(Task details): In the records below, find the lines that include "computer" and copy each.

# # #

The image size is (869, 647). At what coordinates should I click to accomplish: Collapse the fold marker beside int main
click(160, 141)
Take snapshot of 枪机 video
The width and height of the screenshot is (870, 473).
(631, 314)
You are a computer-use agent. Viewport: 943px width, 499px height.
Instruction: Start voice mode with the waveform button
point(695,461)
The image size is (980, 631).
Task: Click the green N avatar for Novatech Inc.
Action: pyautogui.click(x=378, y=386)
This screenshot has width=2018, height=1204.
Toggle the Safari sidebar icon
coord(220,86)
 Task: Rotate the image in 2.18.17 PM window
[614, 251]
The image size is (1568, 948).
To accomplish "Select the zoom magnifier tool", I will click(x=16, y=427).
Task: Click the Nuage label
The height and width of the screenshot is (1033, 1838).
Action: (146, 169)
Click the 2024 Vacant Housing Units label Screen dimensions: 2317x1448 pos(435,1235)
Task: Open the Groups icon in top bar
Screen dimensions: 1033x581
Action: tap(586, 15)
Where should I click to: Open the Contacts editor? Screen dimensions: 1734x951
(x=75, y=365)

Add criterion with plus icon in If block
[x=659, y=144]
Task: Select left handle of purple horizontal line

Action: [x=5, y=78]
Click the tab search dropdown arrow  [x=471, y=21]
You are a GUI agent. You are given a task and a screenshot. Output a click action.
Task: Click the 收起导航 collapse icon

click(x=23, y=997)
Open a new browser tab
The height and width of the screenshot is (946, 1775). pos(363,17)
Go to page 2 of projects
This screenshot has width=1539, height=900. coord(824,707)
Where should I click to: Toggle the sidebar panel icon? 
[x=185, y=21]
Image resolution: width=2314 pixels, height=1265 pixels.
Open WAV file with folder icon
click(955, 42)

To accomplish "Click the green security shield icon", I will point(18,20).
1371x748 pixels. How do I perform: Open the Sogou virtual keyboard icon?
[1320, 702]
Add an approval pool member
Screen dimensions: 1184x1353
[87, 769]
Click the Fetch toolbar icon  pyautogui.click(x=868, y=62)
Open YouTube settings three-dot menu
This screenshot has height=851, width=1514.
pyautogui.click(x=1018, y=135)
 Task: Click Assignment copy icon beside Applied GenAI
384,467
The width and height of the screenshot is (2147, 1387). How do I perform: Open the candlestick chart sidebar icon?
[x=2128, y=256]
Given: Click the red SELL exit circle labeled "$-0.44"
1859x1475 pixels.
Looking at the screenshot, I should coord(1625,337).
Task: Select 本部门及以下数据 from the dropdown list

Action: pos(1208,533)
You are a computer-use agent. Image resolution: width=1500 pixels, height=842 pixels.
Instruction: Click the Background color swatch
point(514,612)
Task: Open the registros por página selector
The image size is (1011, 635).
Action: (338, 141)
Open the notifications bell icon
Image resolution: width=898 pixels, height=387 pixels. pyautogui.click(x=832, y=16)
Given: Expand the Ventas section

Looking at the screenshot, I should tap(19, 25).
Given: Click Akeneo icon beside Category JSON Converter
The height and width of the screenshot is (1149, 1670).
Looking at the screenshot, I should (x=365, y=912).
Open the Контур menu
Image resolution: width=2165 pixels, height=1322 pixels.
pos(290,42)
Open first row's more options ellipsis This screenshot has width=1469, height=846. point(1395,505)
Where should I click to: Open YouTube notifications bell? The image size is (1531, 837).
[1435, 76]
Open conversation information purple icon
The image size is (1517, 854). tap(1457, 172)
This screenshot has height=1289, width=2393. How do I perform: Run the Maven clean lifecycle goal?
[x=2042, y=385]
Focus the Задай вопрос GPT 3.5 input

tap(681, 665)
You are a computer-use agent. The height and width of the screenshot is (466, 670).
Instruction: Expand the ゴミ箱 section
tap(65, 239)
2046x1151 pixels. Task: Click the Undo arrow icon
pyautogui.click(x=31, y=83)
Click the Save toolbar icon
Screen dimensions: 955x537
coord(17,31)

# # #

(Expected output):
You are a computer-use agent. Viewport: 943px width, 499px height.
You are a computer-use agent. Image resolution: width=1500 pixels, height=842 pixels.
You are a computer-use agent. The height and width of the screenshot is (466, 670).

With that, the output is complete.